**RECORDS PROVIDED:**
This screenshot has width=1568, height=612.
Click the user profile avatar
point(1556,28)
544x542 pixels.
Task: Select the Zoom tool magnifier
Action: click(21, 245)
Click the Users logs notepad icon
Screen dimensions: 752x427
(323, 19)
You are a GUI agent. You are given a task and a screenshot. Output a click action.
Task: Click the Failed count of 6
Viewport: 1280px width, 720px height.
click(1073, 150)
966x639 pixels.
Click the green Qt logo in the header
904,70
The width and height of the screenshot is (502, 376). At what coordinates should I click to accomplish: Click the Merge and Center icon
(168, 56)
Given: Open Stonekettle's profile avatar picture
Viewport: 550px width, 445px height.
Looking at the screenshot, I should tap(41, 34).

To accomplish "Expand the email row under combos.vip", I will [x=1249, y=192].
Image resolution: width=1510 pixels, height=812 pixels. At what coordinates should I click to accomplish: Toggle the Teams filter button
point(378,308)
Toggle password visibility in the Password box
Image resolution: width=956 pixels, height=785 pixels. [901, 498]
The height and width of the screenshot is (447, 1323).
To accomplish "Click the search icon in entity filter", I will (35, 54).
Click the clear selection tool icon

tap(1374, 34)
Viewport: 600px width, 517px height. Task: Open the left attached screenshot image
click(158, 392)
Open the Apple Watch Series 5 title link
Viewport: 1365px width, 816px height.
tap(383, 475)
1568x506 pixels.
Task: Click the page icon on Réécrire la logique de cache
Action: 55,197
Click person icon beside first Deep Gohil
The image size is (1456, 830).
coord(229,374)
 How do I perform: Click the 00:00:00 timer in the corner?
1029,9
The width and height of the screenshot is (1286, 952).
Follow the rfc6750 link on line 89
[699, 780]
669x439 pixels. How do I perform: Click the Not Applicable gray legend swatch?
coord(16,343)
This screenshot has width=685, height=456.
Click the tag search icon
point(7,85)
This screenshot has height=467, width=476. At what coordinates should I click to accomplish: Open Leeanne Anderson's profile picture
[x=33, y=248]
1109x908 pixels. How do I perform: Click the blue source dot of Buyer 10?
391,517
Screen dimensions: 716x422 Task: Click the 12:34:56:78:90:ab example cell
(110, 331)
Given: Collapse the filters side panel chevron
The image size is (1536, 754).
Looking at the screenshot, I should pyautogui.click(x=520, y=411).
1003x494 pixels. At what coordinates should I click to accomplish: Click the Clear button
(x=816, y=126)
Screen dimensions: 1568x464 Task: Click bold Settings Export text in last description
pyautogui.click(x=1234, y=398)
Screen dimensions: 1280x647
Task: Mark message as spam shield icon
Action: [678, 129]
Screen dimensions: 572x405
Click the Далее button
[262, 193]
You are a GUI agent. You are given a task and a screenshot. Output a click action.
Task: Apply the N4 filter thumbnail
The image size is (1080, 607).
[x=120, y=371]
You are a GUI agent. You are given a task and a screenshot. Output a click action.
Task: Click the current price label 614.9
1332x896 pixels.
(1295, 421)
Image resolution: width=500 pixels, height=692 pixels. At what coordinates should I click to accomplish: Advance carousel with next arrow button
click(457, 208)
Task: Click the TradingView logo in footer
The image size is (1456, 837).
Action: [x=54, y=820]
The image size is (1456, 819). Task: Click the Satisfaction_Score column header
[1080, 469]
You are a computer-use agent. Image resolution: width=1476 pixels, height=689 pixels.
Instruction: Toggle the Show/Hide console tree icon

**AIM OF THE TASK:** Copy out the entire listing word for word. Keep every line as it is.

**WRITTEN ANSWER:**
This screenshot has width=1568, height=612.
Click the user profile avatar
point(1556,28)
544x542 pixels.
Task: Select the Zoom tool magnifier
Action: click(21, 245)
Click the Users logs notepad icon
Screen dimensions: 752x427
(323, 19)
You are a GUI agent. You are given a task and a screenshot. Output a click action.
Task: Click the Failed count of 6
Viewport: 1280px width, 720px height.
click(1073, 150)
966x639 pixels.
Click the green Qt logo in the header
904,70
The width and height of the screenshot is (502, 376). At what coordinates should I click to accomplish: Click the Merge and Center icon
(168, 56)
Given: Open Stonekettle's profile avatar picture
Viewport: 550px width, 445px height.
Looking at the screenshot, I should tap(41, 34).

To accomplish "Expand the email row under combos.vip", I will [x=1249, y=192].
Image resolution: width=1510 pixels, height=812 pixels. At what coordinates should I click to accomplish: Toggle the Teams filter button
point(378,308)
Toggle password visibility in the Password box
Image resolution: width=956 pixels, height=785 pixels. [901, 498]
The height and width of the screenshot is (447, 1323).
To accomplish "Click the search icon in entity filter", I will (35, 54).
Click the clear selection tool icon

tap(1374, 34)
Viewport: 600px width, 517px height. Task: Open the left attached screenshot image
click(158, 392)
Open the Apple Watch Series 5 title link
Viewport: 1365px width, 816px height.
tap(383, 475)
1568x506 pixels.
Task: Click the page icon on Réécrire la logique de cache
Action: 55,197
Click person icon beside first Deep Gohil
The image size is (1456, 830).
coord(229,374)
 How do I perform: Click the 00:00:00 timer in the corner?
1029,9
The width and height of the screenshot is (1286, 952).
Follow the rfc6750 link on line 89
[699, 780]
669x439 pixels. How do I perform: Click the Not Applicable gray legend swatch?
coord(16,343)
This screenshot has width=685, height=456.
Click the tag search icon
point(7,85)
This screenshot has height=467, width=476. At what coordinates should I click to accomplish: Open Leeanne Anderson's profile picture
[x=33, y=248]
1109x908 pixels. How do I perform: Click the blue source dot of Buyer 10?
391,517
Screen dimensions: 716x422 Task: Click the 12:34:56:78:90:ab example cell
(110, 331)
Given: Collapse the filters side panel chevron
The image size is (1536, 754).
Looking at the screenshot, I should pyautogui.click(x=520, y=411).
1003x494 pixels. At what coordinates should I click to accomplish: Click the Clear button
(x=816, y=126)
Screen dimensions: 1568x464 Task: Click bold Settings Export text in last description
pyautogui.click(x=1234, y=398)
Screen dimensions: 1280x647
Task: Mark message as spam shield icon
Action: [678, 129]
Screen dimensions: 572x405
Click the Далее button
[262, 193]
You are a GUI agent. You are given a task and a screenshot. Output a click action.
Task: Apply the N4 filter thumbnail
The image size is (1080, 607).
[x=120, y=371]
You are a GUI agent. You are given a task and a screenshot. Output a click action.
Task: Click the current price label 614.9
1332x896 pixels.
(1295, 421)
Image resolution: width=500 pixels, height=692 pixels. At what coordinates should I click to accomplish: Advance carousel with next arrow button
click(457, 208)
Task: Click the TradingView logo in footer
The image size is (1456, 837).
Action: [x=54, y=820]
The image size is (1456, 819). Task: Click the Satisfaction_Score column header
[1080, 469]
You are a computer-use agent. Image resolution: width=1476 pixels, height=689 pixels.
Instruction: Toggle the Show/Hide console tree icon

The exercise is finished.